Pixel coordinate grounding data:
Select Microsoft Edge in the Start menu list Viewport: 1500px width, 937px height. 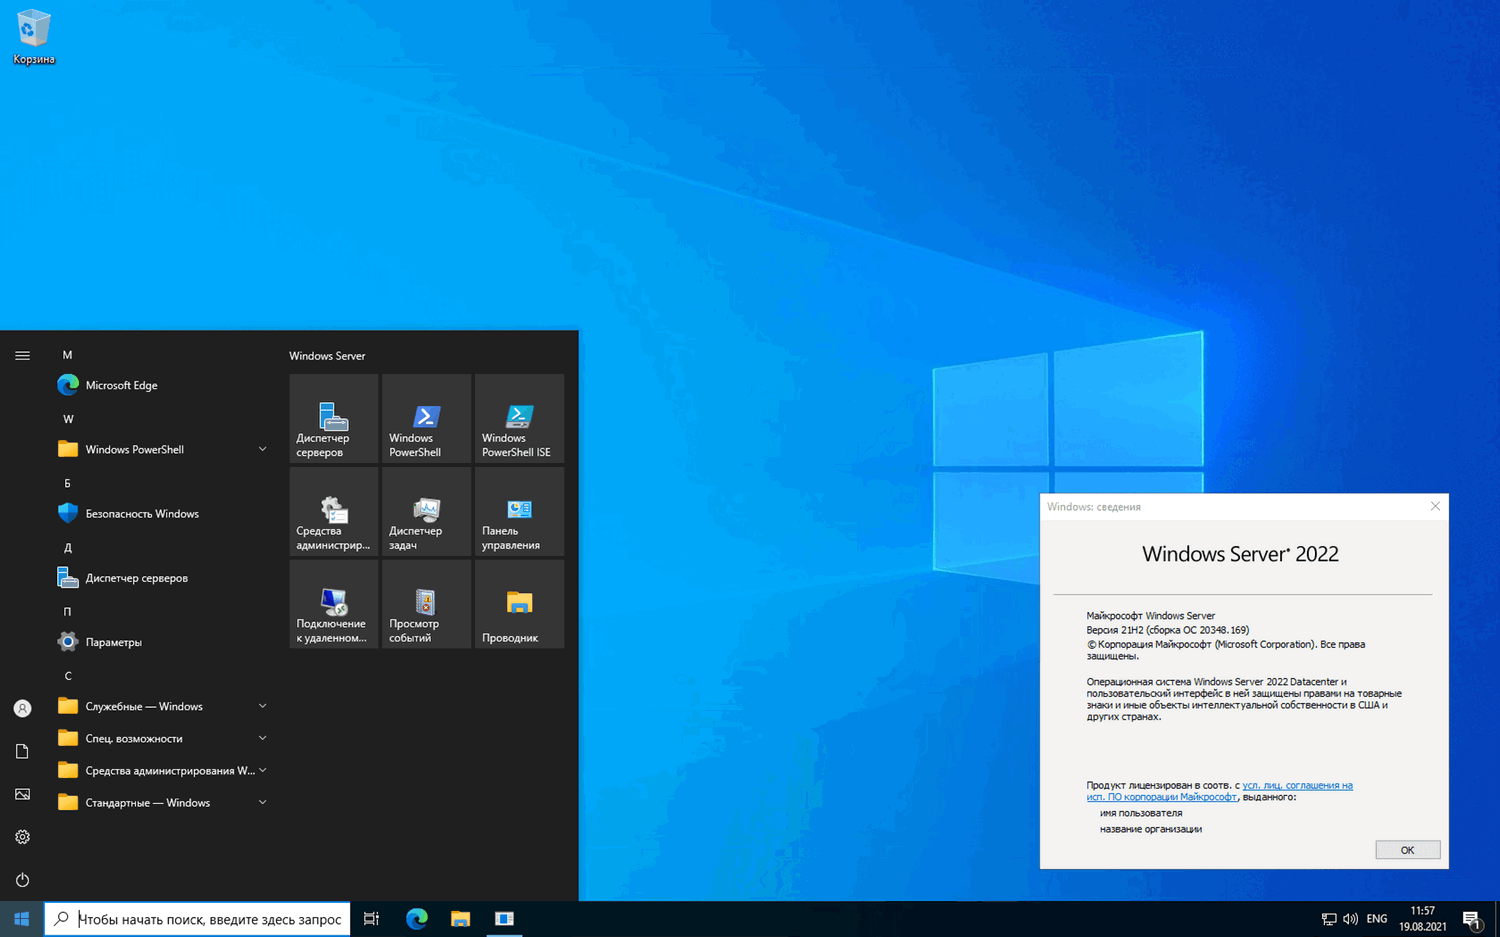121,385
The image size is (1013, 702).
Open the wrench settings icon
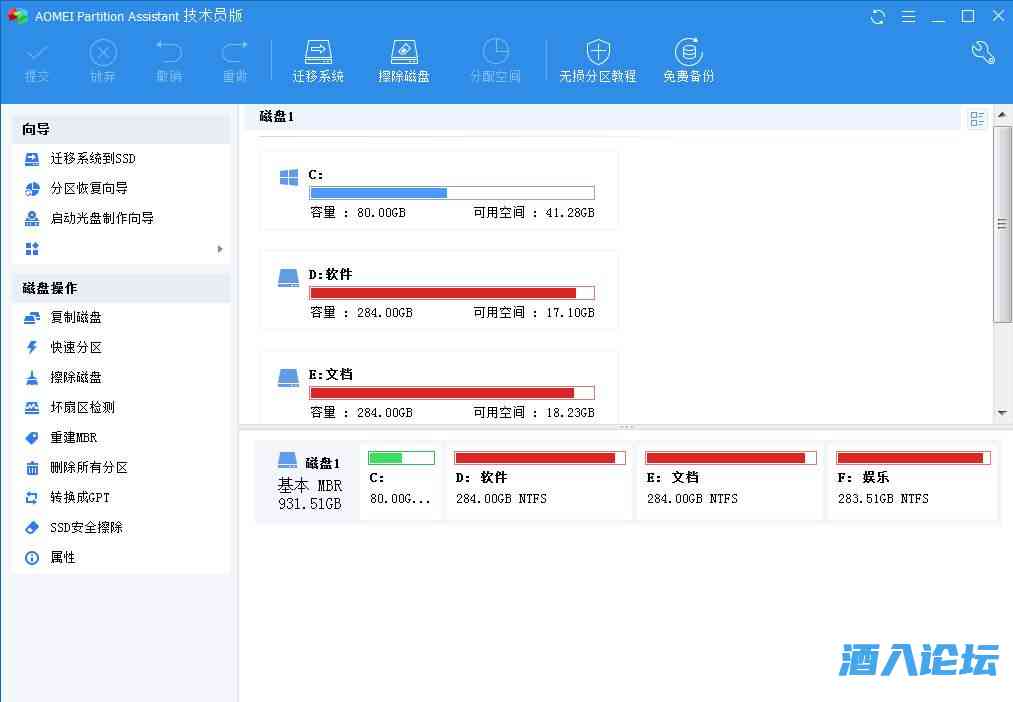click(982, 53)
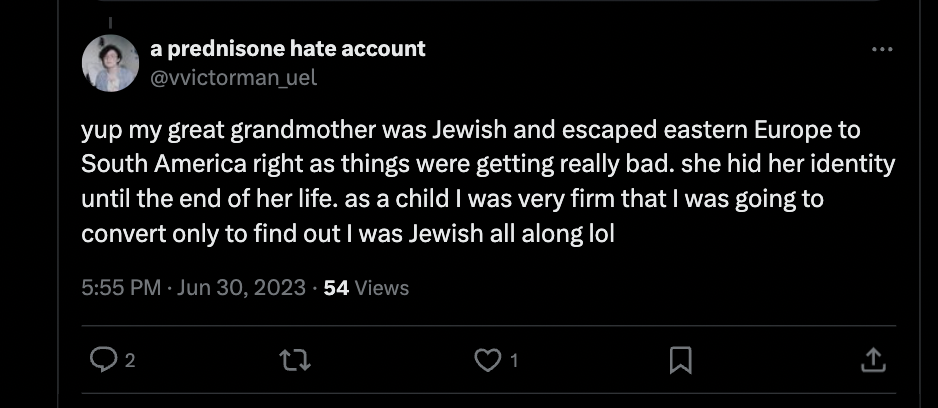The width and height of the screenshot is (938, 408).
Task: Click the retweet arrows icon
Action: [x=296, y=360]
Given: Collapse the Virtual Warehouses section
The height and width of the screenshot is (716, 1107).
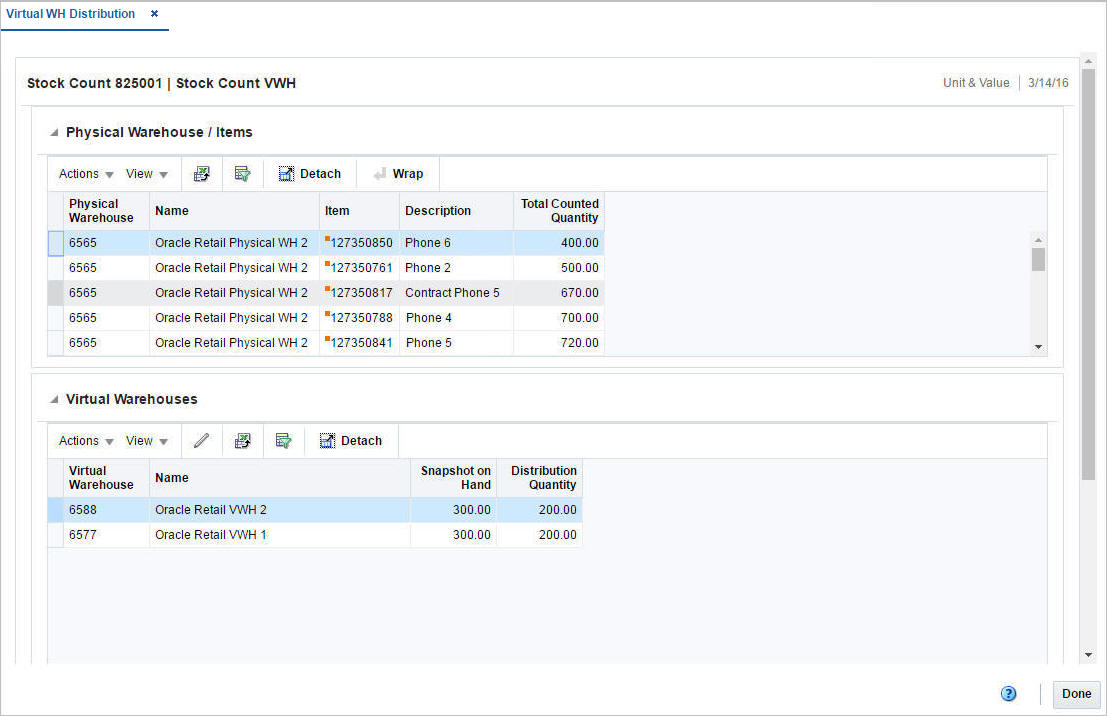Looking at the screenshot, I should click(x=53, y=398).

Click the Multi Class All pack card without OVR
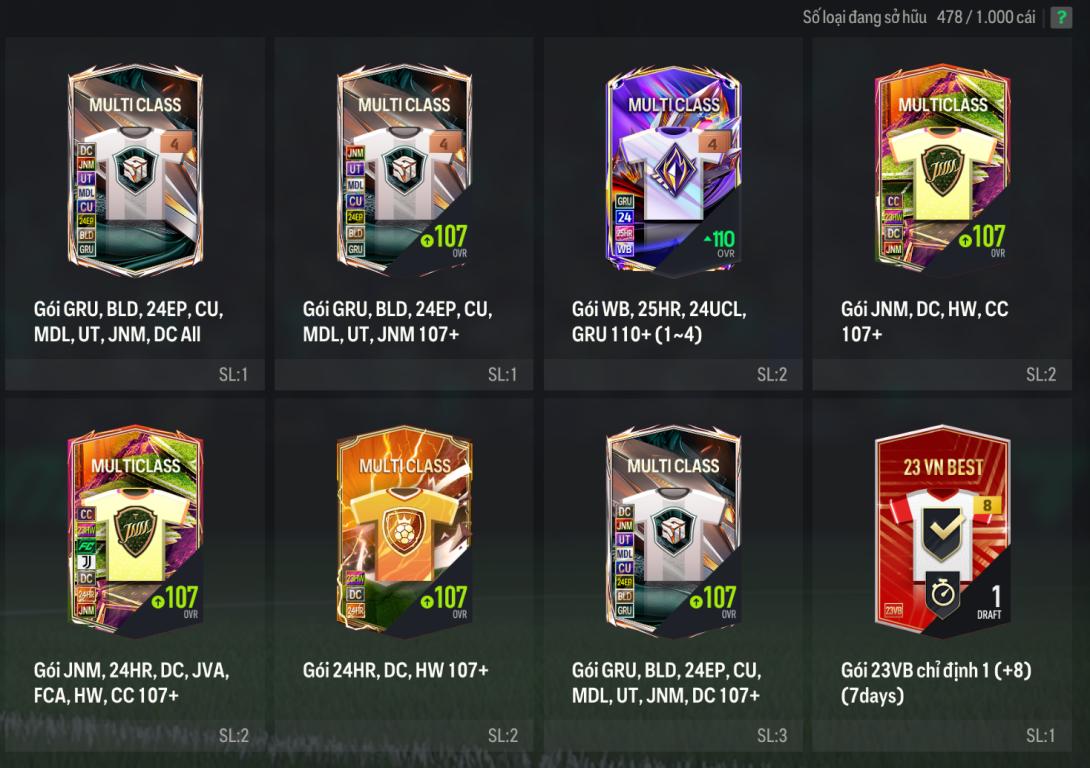pyautogui.click(x=135, y=169)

** ASSIGNED TASK **
Here the lines from the one with "Open the wrench settings icon" through the last line of the data above need to be repeated exactly, both included, and any picture omitted.

** RESULT OF THE TASK **
Open the wrench settings icon
click(982, 53)
The width and height of the screenshot is (938, 408).
Task: Click the retweet arrows icon
Action: [x=296, y=360]
Given: Collapse the Virtual Warehouses section
The height and width of the screenshot is (716, 1107).
Looking at the screenshot, I should click(x=53, y=398).

Click the Multi Class All pack card without OVR
pyautogui.click(x=135, y=169)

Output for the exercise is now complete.